The F-15E and F-15EX will have a “similar capability” to each other, Brown noted. The service will focus its investments on its newest F-22s and is seeking to retire 32 of the oldest airframes, a move which Congress declined to allow in the fiscal 2023 budget. But the F-22 Block 30/35s will continue to be updated and kept in service until NGAD replaces them, Brown said.
Despite retiring A-10s to find the savings needed to afford new systems, Brown said he has forbidden his staff from using the phrase “divest to invest.” Instead, “we are transitioning to the future,” Brown said.
He also said he engages frequently with staffers on Capitol Hill, where the first element of the discussion is the threat, and after that, the relative contribution of aircraft “in their district that they want to hold onto.” Brown said the Air Force is making headway getting Capitol Hill to see the need to transition to new systems.
Brown noted press coverage of Air Force Secretary Frank Kendall’s announcement at last week’s AFA Warfare Symposium that the service is pursuing a notional fleet of 1,000 Collaborative Combat Aircraft.
“I don’t know if that will be the actual number,” Brown said, but the effort has three elements.
“There’s the platform itself. There’s the autonomy. And then there’s the … organize, train and equip; the standing up units,” he said. These elements will be conducted “in parallel versus in serial” fashion, he said.
Just as important, Brown said the Air Force is investing in the munitions that will go with NGAD and CCA aircraft, and he noted emphasis on the AGM-158 JASSM-ER, the Stand-in Attack Weapon (SiAW), and AARGM-ER, the AIM-260 Joint Advanced Tactical Missile and more upgraded versions of the AIM-120 AMRAAM.
Research and Development
While the broader Pentagon focused its fiscal 2024 budget on buying things, Brown said the Air Force has put significant new funding into research, development, test, and evaluation. That’s being done to “give us options,” he said. As the threat evolves and advances, the Air Force needs to be able to shift gears to keep up with it, Brown said, and “you can’t produce what you haven’t started.” But not all technology initiatives will go forward.
Brown said there are no “gaping holes” in the Air Force budget, and the service is moving forward in virtually all areas where it needs to. He cited $26 billion focused on Kendall’s Operational Imperatives.
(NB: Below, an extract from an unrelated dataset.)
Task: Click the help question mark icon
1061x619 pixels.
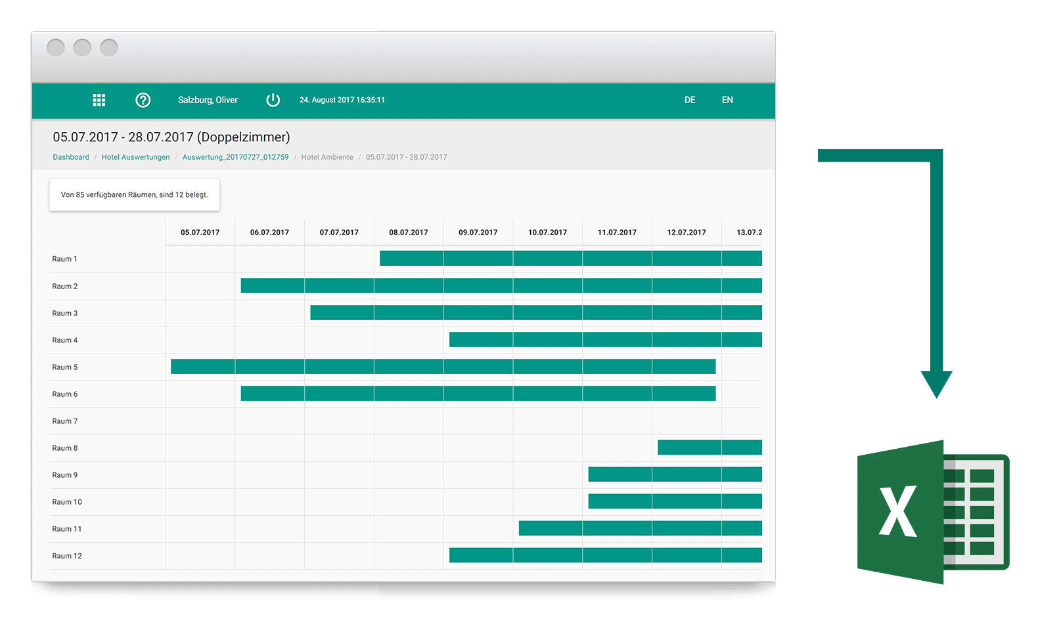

The remainder of the $185.1 billion USAF “blue” budget—meaning what’s left after Space Force and ‘pass through’ funds are subtracted—is focused balancing the “fight tonight” readiness needs of the service versus “what we need for the long term,” Brown said.
Asked what Congress can do in terms of adding funds or emphasis, Brown said what USAF needs most is “a budget on time.”
Addressing the Air Force’s recent decision to abandon its KC-X, Y, and Z plan to recapitalize the tanker fleet, Brown said the move was due to the fact that “the threat is completely different now” than when that plan was crafted more than 10 years ago.
“We will … shorten the bridge tanker” plan which was the KC-Y, and move as rapidly as possible toward what used to be the KC-Z, now known as the Next-Generation Air refueling System (NGAS), Brown said. The old method of relying on derivatives of commercial aircraft such as airliners and freighters for tankers won’t work, Brown said. Instead, NGAS will be a stealthy and more survivable aircraft, and the service is trying to move its development “to the left,” he said.